Switching to Protected Mode or back to Real Mode:

First: to get control in case of crash, need store in dword [0467h]
address where control is to be passed, and put 0Ah in CMOS register 0Fh
(by CLI; MOV AL,8Fh; OUT 70h,AL; (1us delay) MOV AL,0Ah; OUT 71h,AL;).
Also: normally, some circuitry in PC compatibles disables address line
A20; must enable it. If you use HIMEM, it can be enabled by a request
to HIMEM. If you also have DOS=HIGH, it is usually enabled, as it is
enabled by any DOS call. In other cases, you must send output port
value to keyboard controller to enable it before switching to PM.
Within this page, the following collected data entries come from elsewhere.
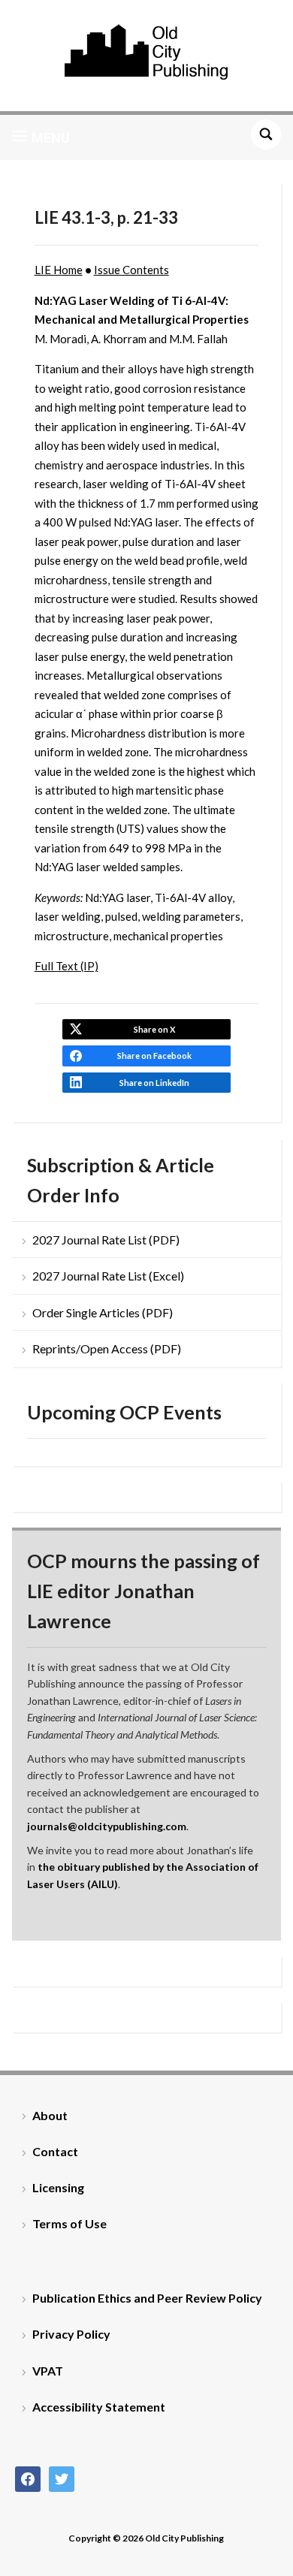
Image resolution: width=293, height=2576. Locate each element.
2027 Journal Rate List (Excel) (108, 1275)
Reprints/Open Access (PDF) (106, 1348)
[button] (41, 137)
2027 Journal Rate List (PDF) (106, 1239)
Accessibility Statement (98, 2407)
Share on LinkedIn (154, 1082)
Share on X (154, 1029)
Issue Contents (131, 269)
Switch to PM: required is loading GDTR, then can enable protection by
setting CR0/MSW bit 0 (MOV EAX,CR0; OR AL,1; MOV CR0,EAX; or SMSW AX;
OR AL,1; LMSW AX; first on 386+, second on 286+); it is recommended
to load IDTR immediately before or after mode switch (same IDT can't be
valid in both modes); immediately after mode change should execute JMP
to flush prefetch queue which may be partially decoded (the decoding
may be mode dependent); need load CS and SS - they contain invalid
selectors and e.g. interrupt causes them to be put on stack and crash
on IRET; it is also recommended to load all segment registers (they can
be loaded with 0 to contain invalid selector and cause exception if any
of them is used to address memory) and LDTR; before first task switch
must load TR (selector of valid free TSS descriptor; the TSS will be
used to store state on task switch).

These is also a BIOS call which switches to PM and changes external
interrupt vector mapping (normally 1st controller has 08h..0Fh, 2nd
70h..77h, the 1st conflicts with some CPU exceptions; however it is
easy to distinguish external interrupt from an exception), it also
enables address line A20. See INT 15h, AH=89h description.

Returning to RM: it can be done by clearing bit 0 in CR0 but it needs
some preparation: must disable paging (go to code/stack which has
linear addresses same as physical, clear PG bit in CR0, clear CR3), go
to code segment with limit=64k and load all segment registers except
CS with valid descriptor of 64kB read/write expand-up byte-granular
present segment (attribute byte=93h, extended attribute=0) - otherwise
you can get RM with e.g. read-only or 32kB ES, which will soon cause
crash. After clearing the bit 0 of CR0 execute far jump to load CS and
flush prefetch queue and load segment registers for RM.

This is not available on 80286 which has no CR0 register (the Protect
Enable bit cannot be cleared by LMSW). The only way to get to RM again
is resetting the CPU: it can be done by the following code: CLI;
XOR CX,CX; wait_kbd_ctrlr_input_empty: IN AL,64h; TEST AL,2; LOOPNZ
wait_kbd_ctrlr_input_empty; MOV AL,0FEh; OUT 64h,AL; HLT; or by CPU
shutdown (resulting in case of exception while servicing double fault).

Note most programs running system in VM86 provide interface to switch
to PM and back to VM86, it is called VCPI (Virtual Control Program
Interface), can be tested for presence and invoked by INT 67h,AH=0DEh.
It requires 3 entries in GDT to be reserved for VCPI provider.